The main issue is Section 4, which sets the standards for fishery products other than certified fishery products.
Sustainable Sourcing Code for Fishery Products (Section 4)
In the event that suppliers need fishery products without any certification specified in Section 3, any of the following methods shall apply to procured fishery products.
(1) Fishery products that are caught based on a national/local government-recognised plan for resource management, and whose satisfaction of condition (iv) in Section 2 has been confirmed through the procedure designated in the appendix. (2) Fishery products that are raised in farms managed based on a national/local government-recognised plan for maintenance and improvement of the fishery environment, and whose satisfaction of condition (iv) in Section 2 has been confirmed through the procedure designated in the appendix.
In the event that no resource management plan or fishing ground improvement plan has been prepared or has not been confirmed by a government agency:
(3) Fishery products whose satisfaction of (i) to (iv) in Section 2 has been confirmed through the procedure designated in the appendix, including fishery products caught or raised by fisheries or aquaculture based on improvement plans whose progress toward obtaining certifications specified in Section 3 can be monitored in a transparent and objective manner.
*Section 2 (iv): Confirm that appropriate measures have been taken in catching or producing the fishery products in light of relevant laws and regulations.
As such, non-certified fishery products can be procured (that is, sustainability is assumed to be ensured) if in compliance with laws and regulations and a resource management plan or a fishery management plan is available.

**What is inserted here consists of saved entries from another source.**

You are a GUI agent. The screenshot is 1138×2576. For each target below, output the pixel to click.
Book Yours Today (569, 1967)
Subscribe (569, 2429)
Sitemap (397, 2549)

*Resource Management Plan (for fishery): voluntary resource management measures for each fish species or fishery type prepared by the fishery operator based on the resource management guidelines established by the national and prefectural governments. Contains information such as the current status of the target fish species and fishery types, marine areas, resource management measures (such as suspension of fishing, catch limit, expansion of mesh size, etc.), and the implementation period of activities.

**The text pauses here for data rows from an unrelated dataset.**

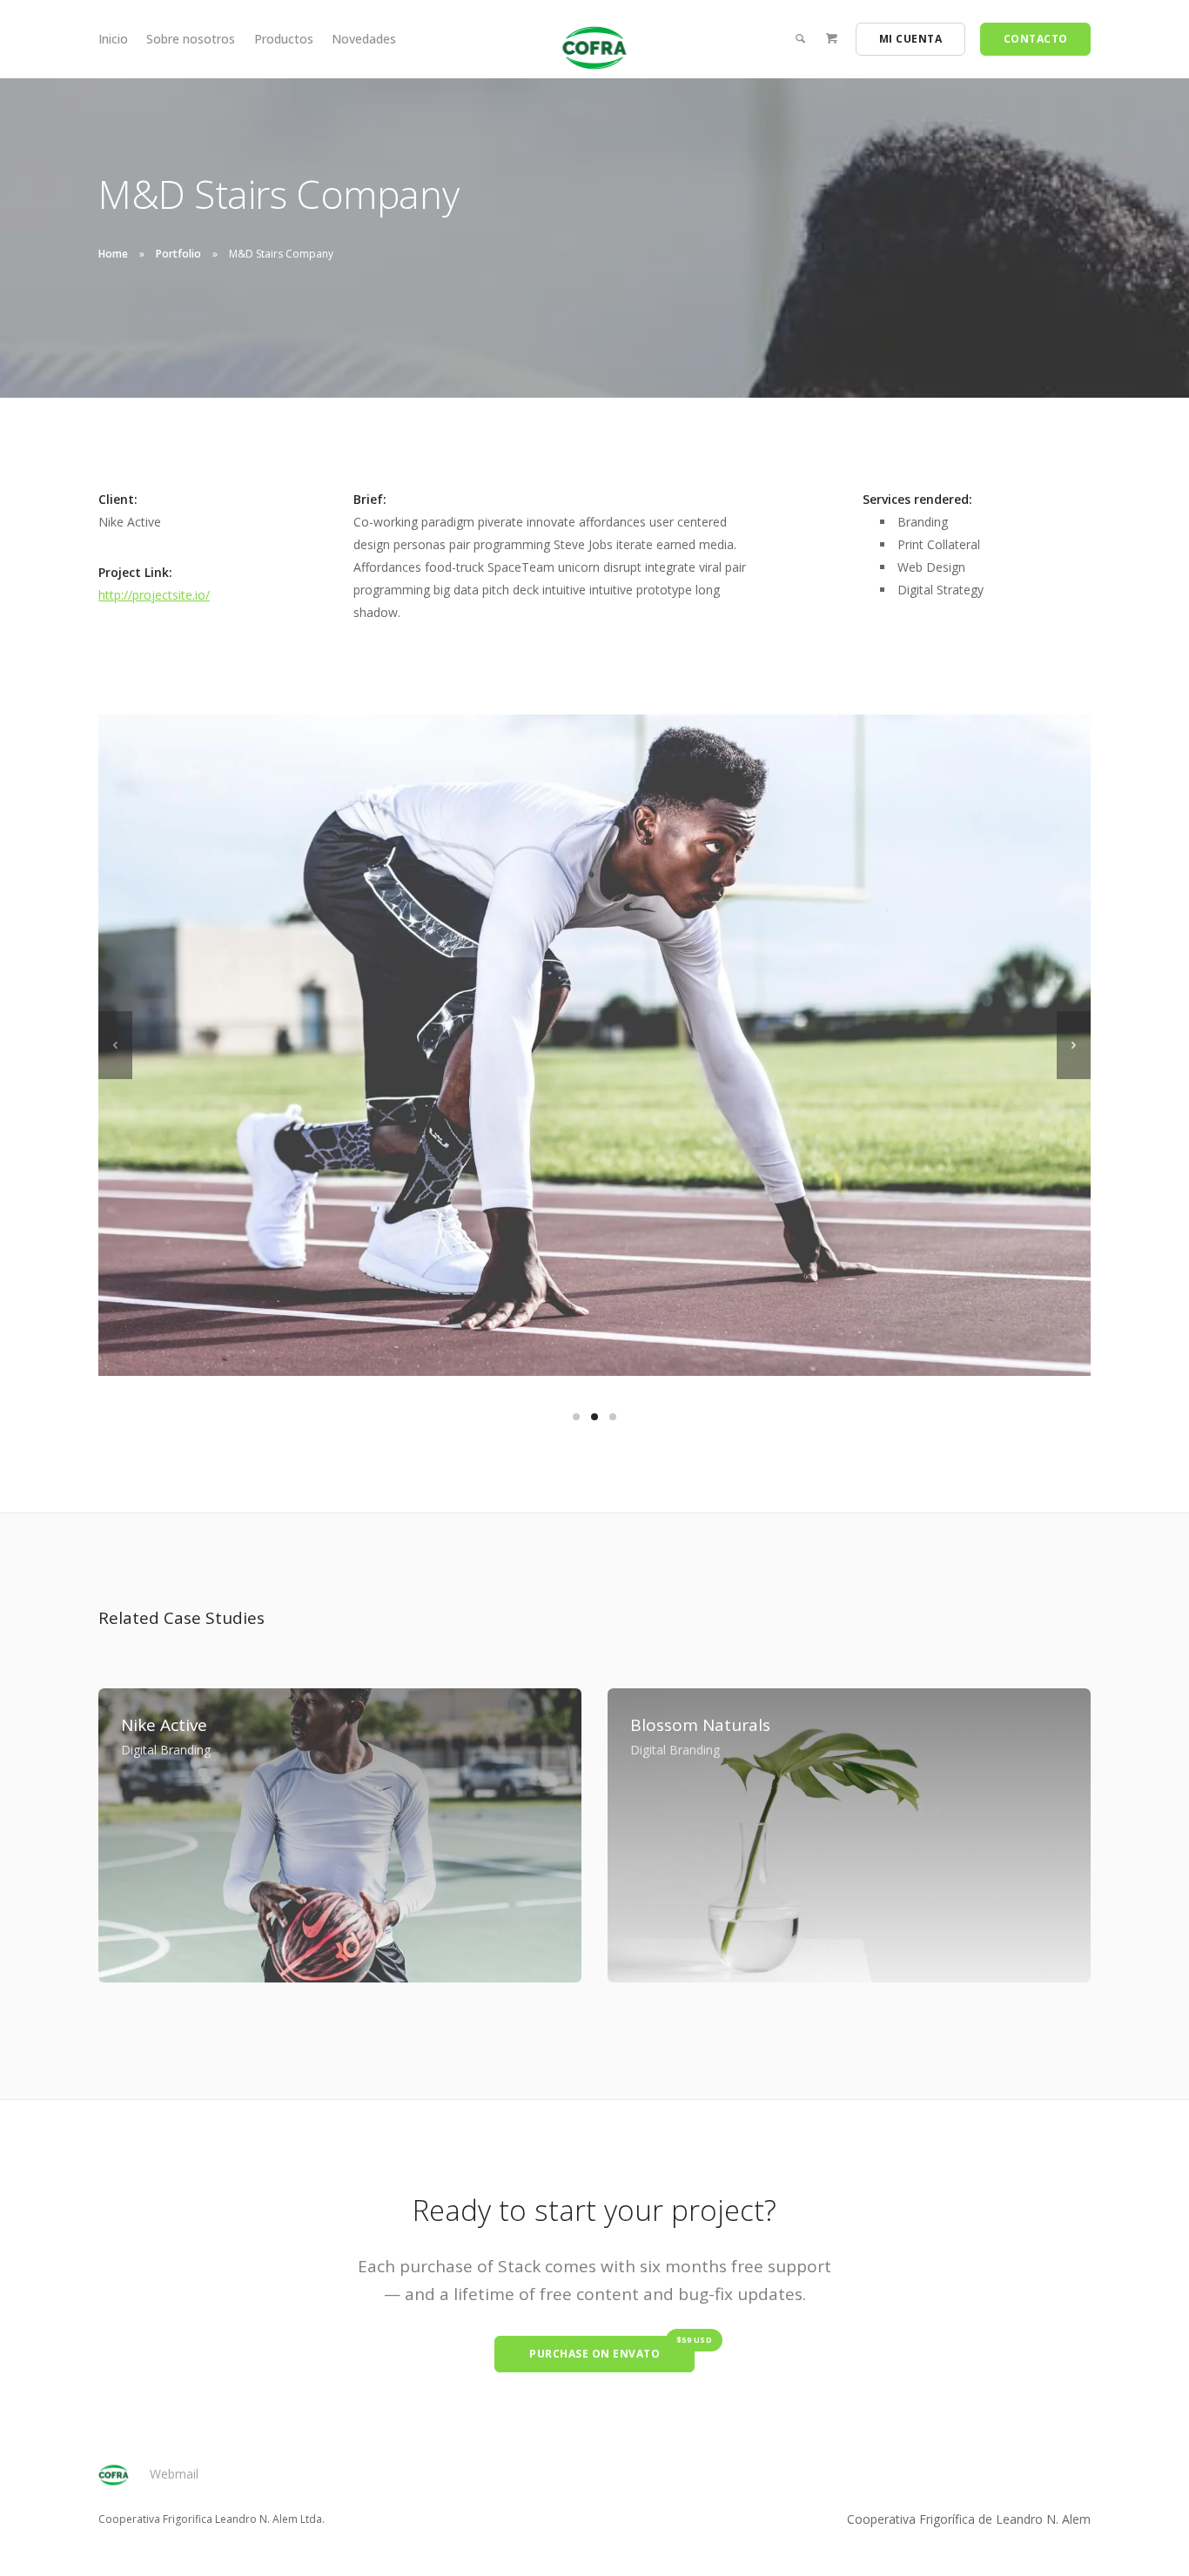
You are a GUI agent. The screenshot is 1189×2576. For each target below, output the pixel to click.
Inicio (113, 38)
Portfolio (178, 253)
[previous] (115, 1045)
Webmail (174, 2473)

* Fishery Management Plan (for aquaculture industry): voluntary management measures developed by fish farmers themselves to maintain and improve the environment of aquaculture and fisheries by limiting the environmental impact of aquaculture within the range of the fishing grounds and to achieve sustainable aquaculture production, created jointly or independently by fishing cooperatives. It contains information such as the target fish species, water area, types of flora and fauna in the water area, improvement targets for fishing grounds, measures for improvement, etc.
However, having a management plan does not necessarily guarantee proper environmental considerations.
Furthermore, these plans may not give adequate considerations for the management of overall ecosystems and other environmental concerns outside of the target fish.
From the sustainability point of view, it is not sufficient to only protect the target species of that particular fishery or aquaculture industry. The omission of considerations for total ecological impacts shows that sustainability cannot be ensured.
If the management plan ensures sustainability and it is being executed properly, then having a plan alone would be sufficient.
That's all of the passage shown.